Activated carbon has been used as an effective adsorbent in the industry of gold processing to recover gold from mining processes. Carbon in the column, carbon in pulp, and carbon in leach all use coconut shell GAC (granulated activated carbon) because of its exceptional hardness and high surface area.
The Recovery Process
Water and calcium, sodium, or potassium cyanide are added to scraps or ore to create a slurry. The gold present will leach out and mix with the selected cyanide to create a solution. Then, activated carbon is used to separate and contain the gold, which is removed in the final step of the process. In the modern recovery methods, there are three main operating systems:
Carbon in Leach
CIL happens when the activated carbon is added into the slurry before leaching occurs.

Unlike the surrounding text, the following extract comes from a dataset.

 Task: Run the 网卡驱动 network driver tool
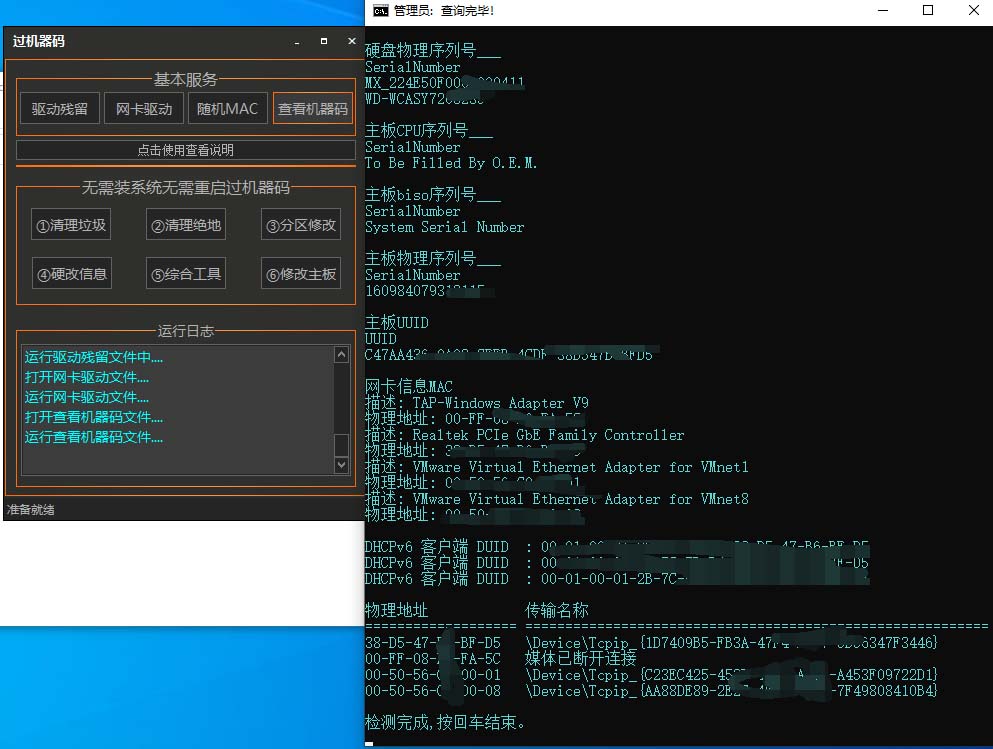point(143,109)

The gold is both absorbed and leached simultaneously.
Carbon in Pulp
CIP processing happens when the leaching occurs in an agitation tank before introducing the activated carbon.
Carbon in Column
CIC is an entirely different process in which, after leaching, the gold-cyanide solution is transferred into a massive column packed with activated carbon. Each process has its own pros and cons, but ultimately, all serve the same gold recovery purpose.
Why Use Activated Carbon for Gold Recovery
We use activated carbon for gold recovery because it has a tremendous capacity to absorb. The process of activation gives it a submicroscopic porous network with a massive surface area, providing multiple bonding points for the molecules of gold. These gold molecules are strongly attracted to the molecules present on the surface of the activated carbon, which allows for later desorption.
What Becomes of the Activated Carbon
Upon finishing the gold recovery process, the activated carbon is believed to be ‘spent.’ But, it can still be used again. Some of the recovery operations can reactivate their own carbon, but many choose to send the spent carbon to a specialist for its reactivation.